• [Verilen görev 1]:
Nükleer enerji yazısında "Nukleersiz.org iyi oldu" ile "kandırmalıyız? Kandırabilir miyiz?" arasındaki kısmı, iki uç da dahil olmak üzere, birebir tekrarlayın.

• [Okunacak metin]:
== == ==

Bir hafta önce kendini Nükleer enerjinin ne menem bir şey olduğunu anlamaya ve anlatmaya adamış, bu konuyu, işi, gücü, uğraşı edinmiş Pınar Demircan’ın, Kültürhane’de sunumunu yaptıktan sonra, yolu bizim yabana düştü. Akkuyu’yla Kültürhane arasındayız. Bir yanımızdaki ibre kötülüğün ifradını gösterirken, bir yanımız umuda işaret ediyor. Tanıştık, halleştik. Pınar, çok eksikliğini çektiğim “Nükleer enerji” ile ilgili her konu hakkında bilgi bulabileceğim “nukleersiz.org” sitesinden haberdar etti beni. Geç öğrendim ama takipçisiyim bundan sonra.
Mersin ili sınırları içerisine yerleştiğimizden beri nükleer enerji bizim de başlıca sorumuz. “Sorumuz” diyorum, sorunumuz değil. Çünkü Mersin’e yerleşmeden önce de nükleer enerji sorunumuzdu ama “sorumuz” değildi. Örneğin Ege’de otururken kimse “Nükleer enerji hakkında ne düşünüyorsunuz?, “Burası yerleşmek için doğru yer mi?” diye sormuyordu. Mersin’e yerleşince sorulur oldu, ne tuhaf. Sanki nükleer enerji fikrinin ve uygulamasının üreteceği sorunlar yerel sorunlarmış ve vereceği zarar sadece Mersin ili sınırları içerisinde kalacakmış gibi. Nasıl olacak bu? Sınıra “Radyasyon geçemez” tabelaları mı yerleştirilecek? Gerçekten de hâlâ, Çernobil’den sızanın, karanlık bir yumru gibi, Karadeniz’in çocuklarının ve dünyanın geri kalanının ümüğüne çöktüğü bilinmiyor olabilir mi?
Nukleersiz.org iyi oldu olmasına ancak bu konuda saatlerce araştırma yapmadan dahi bu sistemin üreteceği her şeye karşı çıkarım, çıkıyorum da, bodoslama. Çünkü zehirli, başedilemez olan sadece nükleer değil, bu akıl, bu düşünme, bu yaşama şekli. Aynı akıl, çimento da üretse, gömlek de üretse, kağıt da üretse, peynir de üretse, ayakkabı da üretse, hatta güneş paneli ve bisiklet de üretse aynı biçimde zarar veriyor dünyaya. Az mı çok mu, bunun hesabını mı tutmalıyız? Az zarar veriyoruz, bizi idare et mi demeliyiz dünyaya? Kendimizi mi, dünyayı mı kandırmalıyız? Kandırabilir miyiz?

== == ==

• [Verilen kayıtlar]:
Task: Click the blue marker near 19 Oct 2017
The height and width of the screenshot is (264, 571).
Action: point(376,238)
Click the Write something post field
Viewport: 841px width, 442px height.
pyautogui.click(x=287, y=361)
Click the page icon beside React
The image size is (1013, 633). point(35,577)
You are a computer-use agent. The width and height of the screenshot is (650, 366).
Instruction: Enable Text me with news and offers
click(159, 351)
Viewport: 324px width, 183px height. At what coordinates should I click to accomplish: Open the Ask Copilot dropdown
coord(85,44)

== == ==

• [Verilen görev 2]:
Lütfen yalnızca "Click the page icon beside React" ifadesini içeren satırdan kayıtların sonuna kadar olan kayıtları, o satır da dahil, "görev" ve "yanıt" sütunlu iki sütunlu bir CSV olarak biçimlendirin. Her kayıt için bir satır yazın; metnini ve yanıtını ayrı ayrı tek bir tırnaklı alana koyup satır sonlarını boşluğa çevirin.

• [Nihai sonuç 1]:
Nukleersiz.org iyi oldu olmasına ancak bu konuda saatlerce araştırma yapmadan dahi bu sistemin üreteceği her şeye karşı çıkarım, çıkıyorum da, bodoslama. Çünkü zehirli, başedilemez olan sadece nükleer değil, bu akıl, bu düşünme, bu yaşama şekli. Aynı akıl, çimento da üretse, gömlek de üretse, kağıt da üretse, peynir de üretse, ayakkabı da üretse, hatta güneş paneli ve bisiklet de üretse aynı biçimde zarar veriyor dünyaya. Az mı çok mu, bunun hesabını mı tutmalıyız? Az zarar veriyoruz, bizi idare et mi demeliyiz dünyaya? Kendimizi mi, dünyayı mı kandırmalıyız? Kandırabilir miyiz?

• [Nihai sonuç 2]:
görev,yanıt
"Click the page icon beside React","The image size is (1013, 633). point(35,577)"
"You are a computer-use agent. The width and height of the screenshot is (650, 366). Instruction: Enable Text me with news and offers","click(159, 351)"
"Viewport: 324px width, 183px height. At what coordinates should I click to accomplish: Open the Ask Copilot dropdown","coord(85,44)"